§ SOURCE EXTRACT:
A 0.205 g pellet of potassium hydroxide, \(\mathrm{KOH}\), is added to \(55.9 \mathrm{g}\) water in a Styrofoam coffee cup. The water temperature rises from 23.5 to \(24.4^{\circ} \mathrm{C}\). [Assume that the specific heat of dilute \(\mathrm{KOH}(aq)\) is the same as that of water.] (a) What is the approximate heat of solution of \(\mathrm{KOH}\) expressed as kilojoules per mole of \(\mathrm{KOH}?\) (b) How could the precision of this measurement be improved without modifying the apparatus?

Short Answer

Expert verified
a) The approximate heat of solution of KOH is 57.5 kJ/mol. b) Precision can be improved by ensuring the initial temperature of the KOH pellet and the water is the same, stirring more thoroughly, and doing multiple trials for average value.

Step by step solution

01

Calculating the heat absorbed by the water

Let's calculate the amount of heat absorbed by the water using the formula \(q = mc\Delta T\).\nGiven: mass of water (m) = 55.9 g, Specific heat of water (c) = 4.18 J/g°C, Change in temperature (\(\Delta T\)) = \(24.4 °C - 23.5 °C = 0.9 °C\)\n Substituting these values into the formula gives: \(q = 55.9 \, g \times 4.18 \, J/g°C \times 0.9 °C = 209.8 J\). This is the heat absorbed by the water.

§ AIM A:
Transcribe the part of the KOH heat-of-solution problem that runs between "Calculating the heat" and "by the water.", inclusive.

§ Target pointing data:
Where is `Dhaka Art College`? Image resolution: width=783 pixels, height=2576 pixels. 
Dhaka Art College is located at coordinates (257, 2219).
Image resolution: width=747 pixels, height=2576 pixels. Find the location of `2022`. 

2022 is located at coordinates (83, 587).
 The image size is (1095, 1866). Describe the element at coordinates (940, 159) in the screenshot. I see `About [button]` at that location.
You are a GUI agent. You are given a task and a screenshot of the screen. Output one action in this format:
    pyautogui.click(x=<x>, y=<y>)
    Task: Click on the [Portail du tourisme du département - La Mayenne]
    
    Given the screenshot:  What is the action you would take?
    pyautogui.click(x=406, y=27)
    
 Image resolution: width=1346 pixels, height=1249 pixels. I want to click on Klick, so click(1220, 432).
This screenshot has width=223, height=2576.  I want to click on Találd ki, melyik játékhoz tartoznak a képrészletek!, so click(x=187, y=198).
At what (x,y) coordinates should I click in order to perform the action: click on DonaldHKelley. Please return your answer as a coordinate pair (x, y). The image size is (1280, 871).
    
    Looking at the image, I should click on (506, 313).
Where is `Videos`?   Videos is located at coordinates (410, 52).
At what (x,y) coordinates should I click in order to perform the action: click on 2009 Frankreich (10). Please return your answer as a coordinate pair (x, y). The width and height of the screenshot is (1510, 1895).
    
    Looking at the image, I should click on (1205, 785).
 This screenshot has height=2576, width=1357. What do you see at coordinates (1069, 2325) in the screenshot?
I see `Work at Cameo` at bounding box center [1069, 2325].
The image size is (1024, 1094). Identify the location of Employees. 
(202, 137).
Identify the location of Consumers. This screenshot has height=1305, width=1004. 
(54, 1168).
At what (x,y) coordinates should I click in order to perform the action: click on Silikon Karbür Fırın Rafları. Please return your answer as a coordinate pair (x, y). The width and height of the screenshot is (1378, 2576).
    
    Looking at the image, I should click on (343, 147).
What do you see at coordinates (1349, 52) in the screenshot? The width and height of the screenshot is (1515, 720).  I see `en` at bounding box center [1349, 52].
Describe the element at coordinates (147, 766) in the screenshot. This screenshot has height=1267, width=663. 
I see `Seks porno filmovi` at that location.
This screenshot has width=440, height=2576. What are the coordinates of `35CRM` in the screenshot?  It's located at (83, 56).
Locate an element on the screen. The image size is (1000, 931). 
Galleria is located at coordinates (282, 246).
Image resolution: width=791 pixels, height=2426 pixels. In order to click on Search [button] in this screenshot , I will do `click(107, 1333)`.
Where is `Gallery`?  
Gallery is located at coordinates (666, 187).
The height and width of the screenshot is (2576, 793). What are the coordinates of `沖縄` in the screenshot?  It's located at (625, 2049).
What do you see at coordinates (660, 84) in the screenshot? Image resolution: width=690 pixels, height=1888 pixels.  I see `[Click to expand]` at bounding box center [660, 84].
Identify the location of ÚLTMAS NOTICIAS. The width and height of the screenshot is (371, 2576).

§ AIM B:
Restate word for word the rows between the lines holding "coordinates (410, 52)." and "Galleria is located", inclusive.

§ ANSWER A:
Calculating the heat absorbed by the water

Let's calculate the amount of heat absorbed by the water using the formula \(q = mc\Delta T\).\nGiven: mass of water (m) = 55.9 g, Specific heat of water (c) = 4.18 J/g°C, Change in temperature (\(\Delta T\)) = \(24.4 °C - 23.5 °C = 0.9 °C\)\n Substituting these values into the formula gives: \(q = 55.9 \, g \times 4.18 \, J/g°C \times 0.9 °C = 209.8 J\). This is the heat absorbed by the water.

§ ANSWER B:
Where is `Videos`?   Videos is located at coordinates (410, 52).
At what (x,y) coordinates should I click in order to perform the action: click on 2009 Frankreich (10). Please return your answer as a coordinate pair (x, y). The width and height of the screenshot is (1510, 1895).
    
    Looking at the image, I should click on (1205, 785).
 This screenshot has height=2576, width=1357. What do you see at coordinates (1069, 2325) in the screenshot?
I see `Work at Cameo` at bounding box center [1069, 2325].
The image size is (1024, 1094). Identify the location of Employees. 
(202, 137).
Identify the location of Consumers. This screenshot has height=1305, width=1004. 
(54, 1168).
At what (x,y) coordinates should I click in order to perform the action: click on Silikon Karbür Fırın Rafları. Please return your answer as a coordinate pair (x, y). The width and height of the screenshot is (1378, 2576).
    
    Looking at the image, I should click on (343, 147).
What do you see at coordinates (1349, 52) in the screenshot? The width and height of the screenshot is (1515, 720).  I see `en` at bounding box center [1349, 52].
Describe the element at coordinates (147, 766) in the screenshot. This screenshot has height=1267, width=663. 
I see `Seks porno filmovi` at that location.
This screenshot has width=440, height=2576. What are the coordinates of `35CRM` in the screenshot?  It's located at (83, 56).
Locate an element on the screen. The image size is (1000, 931). 
Galleria is located at coordinates (282, 246).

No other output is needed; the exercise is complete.